Wednesday, April 13, 2011

Destroying The Mind

 A recent story about a Warden of a Chicago Day Prison prohibiting the inmates from bringing their lunches from home has people in an uproar. It is indeed evil and presumptuous to arrogate to yourself authority over other people's children, but this has been happening for years; why the outrage over this instance?

Children in the government-run day prisons are all now effectively wards of the state, with the parents being relegated to providing a place to sleep and some food and clothing. For years the parents have been thwarted in their efforts to determine what their children are taught. If the parents don't approve of sex education or the political slant of various courses, it's tough luck.

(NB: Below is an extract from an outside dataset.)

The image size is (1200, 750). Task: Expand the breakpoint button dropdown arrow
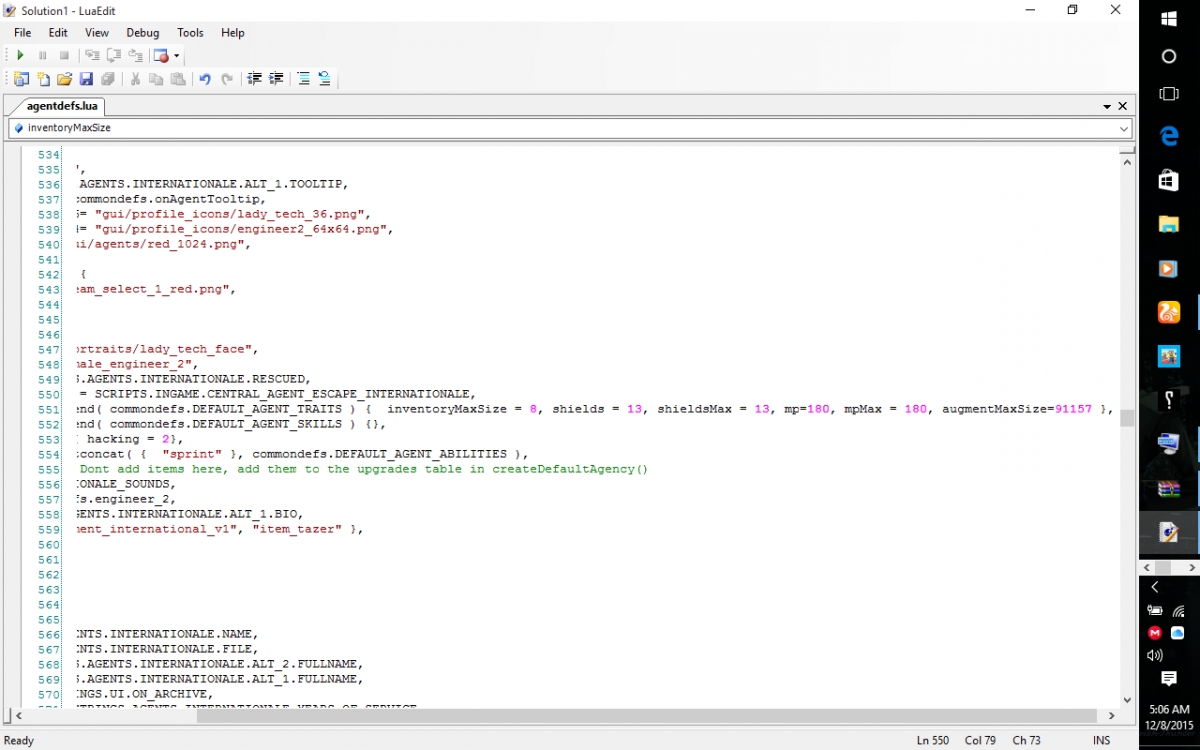177,56
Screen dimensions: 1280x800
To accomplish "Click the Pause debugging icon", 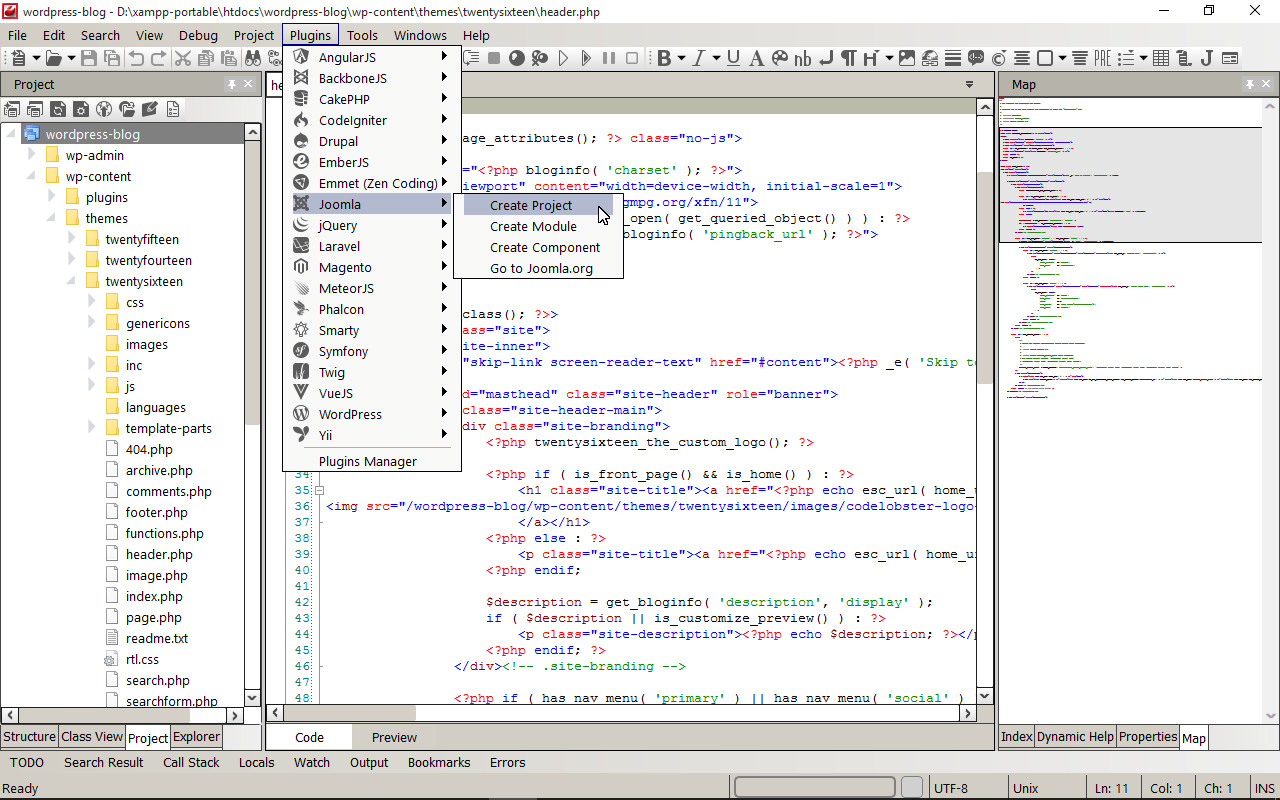I will [x=609, y=59].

What is more important - what is put into the mind or what is put into the body? It is much easier to correct maladies of the body than of the mind. If someone is taught a demonstrable error - such as two plus two equals five - it is much easier to correct that than if they are taught something like the idea that people in the time of Columbus thought the earth was flat. They in fact did not think it was flat, but I was taught this as a child and I have no doubt they're still teaching children this nonsense. We were also taught that Juan Ponce de Leon was looking for the fountain of youth, which he wasn't. It is very hard to disabuse someone of something like this that "everybody knows." A more recurring example is probably that Abraham Lincoln freed the slaves with the Emancipation Proclamation.

Government schools have probably never been about educating anybody since most people can't be educated anyway. I don't know that I've ever met an educated person, but if so, they have been few and far between.
Even back in the time of Marcus Aurelius, he could write: 
"From my grandfather Verus I learned good morals and the government of my temper.
 

From the reputation and remembrance of my father, modesty and a manly character.

From my mother, piety and beneficence, and abstinence, not only from evil deeds, but even from evil thoughts; and further, simplicity in my way of living, far removed from the habits of the rich.

From my great-grandfather, not to have frequented public schools, and to have had good teachers at home, and to know that on such things a man should spend liberally."


It appears as though the Emperor's concerns were weighted more toward intellectual matters than dietary.

Whenever I see the yellow paddy wagons disgorging the inmates from the day prisons, I cringe to think how difficult it will be for them to ever attain a grasp of reality.What is being fed them in the cafeteria is not nearly as pernicious as what is being fed into their minds.

Parents should fear those that can destroy the mind more than those who harm the body. The body is easier to repair and is of little value when operated by a diseased mind.